PROBLEM REQUIREMENTS:
Please render every line of the listing below as a Markdown table with the columns "Nr" and "Line", numbering each row and leaving out blank lines.

RECORDED INFORMATION:
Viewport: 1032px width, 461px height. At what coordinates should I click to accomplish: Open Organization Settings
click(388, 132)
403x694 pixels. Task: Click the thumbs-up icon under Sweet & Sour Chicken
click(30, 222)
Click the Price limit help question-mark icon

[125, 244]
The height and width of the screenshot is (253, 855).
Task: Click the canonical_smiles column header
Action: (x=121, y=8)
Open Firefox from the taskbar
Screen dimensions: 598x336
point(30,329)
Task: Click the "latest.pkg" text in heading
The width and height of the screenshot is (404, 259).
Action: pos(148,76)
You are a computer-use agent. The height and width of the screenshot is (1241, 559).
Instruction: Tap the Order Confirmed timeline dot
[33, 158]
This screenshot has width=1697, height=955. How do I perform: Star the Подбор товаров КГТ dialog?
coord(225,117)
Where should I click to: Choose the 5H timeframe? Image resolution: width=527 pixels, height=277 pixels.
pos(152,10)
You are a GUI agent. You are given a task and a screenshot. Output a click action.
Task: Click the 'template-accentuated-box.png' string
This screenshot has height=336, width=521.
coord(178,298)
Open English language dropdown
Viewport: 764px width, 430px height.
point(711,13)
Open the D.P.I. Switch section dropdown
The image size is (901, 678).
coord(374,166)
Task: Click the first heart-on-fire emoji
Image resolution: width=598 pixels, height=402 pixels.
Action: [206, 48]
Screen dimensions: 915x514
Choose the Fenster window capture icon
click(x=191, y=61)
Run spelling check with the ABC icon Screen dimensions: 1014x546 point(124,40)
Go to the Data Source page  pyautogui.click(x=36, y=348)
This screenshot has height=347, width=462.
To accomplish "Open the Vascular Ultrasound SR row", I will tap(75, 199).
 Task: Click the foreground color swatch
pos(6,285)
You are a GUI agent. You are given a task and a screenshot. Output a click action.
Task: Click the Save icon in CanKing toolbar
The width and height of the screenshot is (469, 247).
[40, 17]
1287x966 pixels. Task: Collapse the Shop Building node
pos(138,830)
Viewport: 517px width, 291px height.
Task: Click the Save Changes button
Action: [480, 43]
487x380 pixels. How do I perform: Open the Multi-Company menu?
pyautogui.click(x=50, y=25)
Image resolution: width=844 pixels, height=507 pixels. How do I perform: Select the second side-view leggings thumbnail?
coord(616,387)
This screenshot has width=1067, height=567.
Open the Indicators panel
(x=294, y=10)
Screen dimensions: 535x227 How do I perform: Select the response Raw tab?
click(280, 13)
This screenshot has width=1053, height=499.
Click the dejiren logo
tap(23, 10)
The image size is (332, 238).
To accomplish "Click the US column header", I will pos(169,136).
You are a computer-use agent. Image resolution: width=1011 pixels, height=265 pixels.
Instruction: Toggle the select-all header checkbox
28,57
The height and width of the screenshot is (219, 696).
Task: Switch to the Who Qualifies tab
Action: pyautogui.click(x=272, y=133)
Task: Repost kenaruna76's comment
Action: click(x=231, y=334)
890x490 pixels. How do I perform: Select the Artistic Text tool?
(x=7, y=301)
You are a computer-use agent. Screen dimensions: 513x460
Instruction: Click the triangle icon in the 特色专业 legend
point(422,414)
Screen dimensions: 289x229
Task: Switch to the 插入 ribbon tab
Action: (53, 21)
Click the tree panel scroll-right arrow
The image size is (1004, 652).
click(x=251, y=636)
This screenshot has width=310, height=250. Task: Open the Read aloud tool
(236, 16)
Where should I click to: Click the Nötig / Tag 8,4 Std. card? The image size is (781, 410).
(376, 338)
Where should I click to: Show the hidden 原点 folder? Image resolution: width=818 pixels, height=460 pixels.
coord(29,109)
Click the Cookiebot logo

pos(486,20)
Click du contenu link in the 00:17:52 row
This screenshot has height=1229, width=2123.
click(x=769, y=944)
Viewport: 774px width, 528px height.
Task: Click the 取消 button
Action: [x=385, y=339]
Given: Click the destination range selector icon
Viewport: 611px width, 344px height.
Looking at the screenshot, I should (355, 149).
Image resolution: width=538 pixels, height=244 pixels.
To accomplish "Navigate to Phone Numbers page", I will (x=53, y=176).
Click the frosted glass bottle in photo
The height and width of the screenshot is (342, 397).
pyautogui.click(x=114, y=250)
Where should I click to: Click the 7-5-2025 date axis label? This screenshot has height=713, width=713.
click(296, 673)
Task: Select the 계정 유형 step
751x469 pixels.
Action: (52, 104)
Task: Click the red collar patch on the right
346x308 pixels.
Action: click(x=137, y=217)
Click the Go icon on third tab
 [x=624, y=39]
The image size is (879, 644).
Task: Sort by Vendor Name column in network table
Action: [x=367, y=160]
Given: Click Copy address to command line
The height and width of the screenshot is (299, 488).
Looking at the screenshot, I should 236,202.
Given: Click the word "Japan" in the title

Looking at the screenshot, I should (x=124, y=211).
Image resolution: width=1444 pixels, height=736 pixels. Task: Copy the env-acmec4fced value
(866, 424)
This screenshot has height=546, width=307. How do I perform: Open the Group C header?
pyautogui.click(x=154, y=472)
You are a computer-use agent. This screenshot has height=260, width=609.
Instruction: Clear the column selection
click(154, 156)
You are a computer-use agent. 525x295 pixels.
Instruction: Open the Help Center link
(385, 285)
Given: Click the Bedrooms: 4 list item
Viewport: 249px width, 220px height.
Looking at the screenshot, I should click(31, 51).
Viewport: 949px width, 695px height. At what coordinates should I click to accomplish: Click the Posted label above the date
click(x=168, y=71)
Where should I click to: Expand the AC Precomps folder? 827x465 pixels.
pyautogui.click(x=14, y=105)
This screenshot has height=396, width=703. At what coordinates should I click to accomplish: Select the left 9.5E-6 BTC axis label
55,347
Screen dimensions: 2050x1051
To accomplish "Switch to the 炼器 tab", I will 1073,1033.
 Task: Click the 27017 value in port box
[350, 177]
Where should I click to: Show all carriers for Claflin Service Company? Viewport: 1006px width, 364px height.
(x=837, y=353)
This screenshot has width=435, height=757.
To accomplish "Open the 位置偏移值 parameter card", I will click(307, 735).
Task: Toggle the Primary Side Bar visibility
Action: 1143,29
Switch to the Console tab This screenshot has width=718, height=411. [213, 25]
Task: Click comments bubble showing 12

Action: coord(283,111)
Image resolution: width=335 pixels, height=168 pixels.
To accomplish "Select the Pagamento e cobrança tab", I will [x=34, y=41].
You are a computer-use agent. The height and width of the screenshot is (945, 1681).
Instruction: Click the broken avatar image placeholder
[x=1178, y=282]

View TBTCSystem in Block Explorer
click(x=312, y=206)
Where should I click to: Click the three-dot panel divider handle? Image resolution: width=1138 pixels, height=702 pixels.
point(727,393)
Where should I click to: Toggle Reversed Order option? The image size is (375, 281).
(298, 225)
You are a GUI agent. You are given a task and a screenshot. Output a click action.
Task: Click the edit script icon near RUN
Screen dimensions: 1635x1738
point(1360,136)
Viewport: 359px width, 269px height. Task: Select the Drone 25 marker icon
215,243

SOLUTION FOR THIS EXERCISE:
| Nr | Line |
|---|---|
| 1 | Viewport: 1032px width, 461px height. At what coordinates should I click to accomplish: Open Organization Settings |
| 2 | click(388, 132) |
| 3 | 403x694 pixels. Task: Click the thumbs-up icon under Sweet & Sour Chicken |
| 4 | click(30, 222) |
| 5 | Click the Price limit help question-mark icon |
| 6 | [125, 244] |
| 7 | The height and width of the screenshot is (253, 855). |
| 8 | Task: Click the canonical_smiles column header |
| 9 | Action: (x=121, y=8) |
| 10 | Open Firefox from the taskbar |
| 11 | Screen dimensions: 598x336 |
| 12 | point(30,329) |
| 13 | Task: Click the "latest.pkg" text in heading |
| 14 | The width and height of the screenshot is (404, 259). |
| 15 | Action: pos(148,76) |
| 16 | You are a computer-use agent. The height and width of the screenshot is (1241, 559). |
| 17 | Instruction: Tap the Order Confirmed timeline dot |
| 18 | [33, 158] |
| 19 | This screenshot has width=1697, height=955. How do I perform: Star the Подбор товаров КГТ dialog? |
| 20 | coord(225,117) |
| 21 | Where should I click to: Choose the 5H timeframe? Image resolution: width=527 pixels, height=277 pixels. |
| 22 | pos(152,10) |
| 23 | You are a GUI agent. You are given a task and a screenshot. Output a click action. |
| 24 | Task: Click the 'template-accentuated-box.png' string |
| 25 | This screenshot has height=336, width=521. |
| 26 | coord(178,298) |
| 27 | Open English language dropdown |
| 28 | Viewport: 764px width, 430px height. |
| 29 | point(711,13) |
| 30 | Open the D.P.I. Switch section dropdown |
| 31 | The image size is (901, 678). |
| 32 | coord(374,166) |
| 33 | Task: Click the first heart-on-fire emoji |
| 34 | Image resolution: width=598 pixels, height=402 pixels. |
| 35 | Action: [206, 48] |
| 36 | Screen dimensions: 915x514 |
| 37 | Choose the Fenster window capture icon |
| 38 | click(x=191, y=61) |
| 39 | Run spelling check with the ABC icon Screen dimensions: 1014x546 point(124,40) |
| 40 | Go to the Data Source page  pyautogui.click(x=36, y=348) |
| 41 | This screenshot has height=347, width=462. |
| 42 | To accomplish "Open the Vascular Ultrasound SR row", I will tap(75, 199). |
| 43 |  Task: Click the foreground color swatch |
| 44 | pos(6,285) |
| 45 | You are a GUI agent. You are given a task and a screenshot. Output a click action. |
| 46 | Task: Click the Save icon in CanKing toolbar |
| 47 | The width and height of the screenshot is (469, 247). |
| 48 | [40, 17] |
| 49 | 1287x966 pixels. Task: Collapse the Shop Building node |
| 50 | pos(138,830) |
| 51 | Viewport: 517px width, 291px height. |
| 52 | Task: Click the Save Changes button |
| 53 | Action: [480, 43] |
| 54 | 487x380 pixels. How do I perform: Open the Multi-Company menu? |
| 55 | pyautogui.click(x=50, y=25) |
| 56 | Image resolution: width=844 pixels, height=507 pixels. How do I perform: Select the second side-view leggings thumbnail? |
| 57 | coord(616,387) |
| 58 | This screenshot has width=1067, height=567. |
| 59 | Open the Indicators panel |
| 60 | (x=294, y=10) |
| 61 | Screen dimensions: 535x227 How do I perform: Select the response Raw tab? |
| 62 | click(280, 13) |
| 63 | This screenshot has width=1053, height=499. |
| 64 | Click the dejiren logo |
| 65 | tap(23, 10) |
| 66 | The image size is (332, 238). |
| 67 | To accomplish "Click the US column header", I will pos(169,136). |
| 68 | You are a computer-use agent. Image resolution: width=1011 pixels, height=265 pixels. |
| 69 | Instruction: Toggle the select-all header checkbox |
| 70 | 28,57 |
| 71 | The height and width of the screenshot is (219, 696). |
| 72 | Task: Switch to the Who Qualifies tab |
| 73 | Action: pyautogui.click(x=272, y=133) |
| 74 | Task: Repost kenaruna76's comment |
| 75 | Action: click(x=231, y=334) |
| 76 | 890x490 pixels. How do I perform: Select the Artistic Text tool? |
| 77 | (x=7, y=301) |
| 78 | You are a computer-use agent. Screen dimensions: 513x460 |
| 79 | Instruction: Click the triangle icon in the 特色专业 legend |
| 80 | point(422,414) |
| 81 | Screen dimensions: 289x229 |
| 82 | Task: Switch to the 插入 ribbon tab |
| 83 | Action: (53, 21) |
| 84 | Click the tree panel scroll-right arrow |
| 85 | The image size is (1004, 652). |
| 86 | click(x=251, y=636) |
| 87 | This screenshot has width=310, height=250. Task: Open the Read aloud tool |
| 88 | (236, 16) |
| 89 | Where should I click to: Click the Nötig / Tag 8,4 Std. card? The image size is (781, 410). |
| 90 | (376, 338) |
| 91 | Where should I click to: Show the hidden 原点 folder? Image resolution: width=818 pixels, height=460 pixels. |
| 92 | coord(29,109) |
| 93 | Click the Cookiebot logo |
| 94 | pos(486,20) |
| 95 | Click du contenu link in the 00:17:52 row |
| 96 | This screenshot has height=1229, width=2123. |
| 97 | click(x=769, y=944) |
| 98 | Viewport: 774px width, 528px height. |
| 99 | Task: Click the 取消 button |
| 100 | Action: [x=385, y=339] |
| 101 | Given: Click the destination range selector icon |
| 102 | Viewport: 611px width, 344px height. |
| 103 | Looking at the screenshot, I should (355, 149). |
| 104 | Image resolution: width=538 pixels, height=244 pixels. |
| 105 | To accomplish "Navigate to Phone Numbers page", I will (x=53, y=176). |
| 106 | Click the frosted glass bottle in photo |
| 107 | The height and width of the screenshot is (342, 397). |
| 108 | pyautogui.click(x=114, y=250) |
| 109 | Where should I click to: Click the 7-5-2025 date axis label? This screenshot has height=713, width=713. |
| 110 | click(296, 673) |
| 111 | Task: Select the 계정 유형 step |
| 112 | 751x469 pixels. |
| 113 | Action: (52, 104) |
| 114 | Task: Click the red collar patch on the right |
| 115 | 346x308 pixels. |
| 116 | Action: click(x=137, y=217) |
| 117 | Click the Go icon on third tab |
| 118 |  [x=624, y=39] |
| 119 | The image size is (879, 644). |
| 120 | Task: Sort by Vendor Name column in network table |
| 121 | Action: [x=367, y=160] |
| 122 | Given: Click Copy address to command line |
| 123 | The height and width of the screenshot is (299, 488). |
| 124 | Looking at the screenshot, I should 236,202. |
| 125 | Given: Click the word "Japan" in the title |
| 126 | Looking at the screenshot, I should (x=124, y=211). |
| 127 | Image resolution: width=1444 pixels, height=736 pixels. Task: Copy the env-acmec4fced value |
| 128 | (866, 424) |
| 129 | This screenshot has height=546, width=307. How do I perform: Open the Group C header? |
| 130 | pyautogui.click(x=154, y=472) |
| 131 | You are a computer-use agent. This screenshot has height=260, width=609. |
| 132 | Instruction: Clear the column selection |
| 133 | click(154, 156) |
| 134 | You are a computer-use agent. 525x295 pixels. |
| 135 | Instruction: Open the Help Center link |
| 136 | (385, 285) |
| 137 | Given: Click the Bedrooms: 4 list item |
| 138 | Viewport: 249px width, 220px height. |
| 139 | Looking at the screenshot, I should click(31, 51). |
| 140 | Viewport: 949px width, 695px height. At what coordinates should I click to accomplish: Click the Posted label above the date |
| 141 | click(x=168, y=71) |
| 142 | Where should I click to: Expand the AC Precomps folder? 827x465 pixels. |
| 143 | pyautogui.click(x=14, y=105) |
| 144 | This screenshot has height=396, width=703. At what coordinates should I click to accomplish: Select the left 9.5E-6 BTC axis label |
| 145 | 55,347 |
| 146 | Screen dimensions: 2050x1051 |
| 147 | To accomplish "Switch to the 炼器 tab", I will 1073,1033. |
| 148 |  Task: Click the 27017 value in port box |
| 149 | [350, 177] |
| 150 | Where should I click to: Show all carriers for Claflin Service Company? Viewport: 1006px width, 364px height. |
| 151 | (x=837, y=353) |
| 152 | This screenshot has width=435, height=757. |
| 153 | To accomplish "Open the 位置偏移值 parameter card", I will click(307, 735). |
| 154 | Task: Toggle the Primary Side Bar visibility |
| 155 | Action: 1143,29 |
| 156 | Switch to the Console tab This screenshot has width=718, height=411. [213, 25] |
| 157 | Task: Click comments bubble showing 12 |
| 158 | Action: coord(283,111) |
| 159 | Image resolution: width=335 pixels, height=168 pixels. |
| 160 | To accomplish "Select the Pagamento e cobrança tab", I will [x=34, y=41]. |
| 161 | You are a computer-use agent. The height and width of the screenshot is (945, 1681). |
| 162 | Instruction: Click the broken avatar image placeholder |
| 163 | [x=1178, y=282] |
| 164 | View TBTCSystem in Block Explorer |
| 165 | click(x=312, y=206) |
| 166 | Where should I click to: Click the three-dot panel divider handle? Image resolution: width=1138 pixels, height=702 pixels. |
| 167 | point(727,393) |
| 168 | Where should I click to: Toggle Reversed Order option? The image size is (375, 281). |
| 169 | (298, 225) |
| 170 | You are a GUI agent. You are given a task and a screenshot. Output a click action. |
| 171 | Task: Click the edit script icon near RUN |
| 172 | Screen dimensions: 1635x1738 |
| 173 | point(1360,136) |
| 174 | Viewport: 359px width, 269px height. Task: Select the Drone 25 marker icon |
| 175 | 215,243 |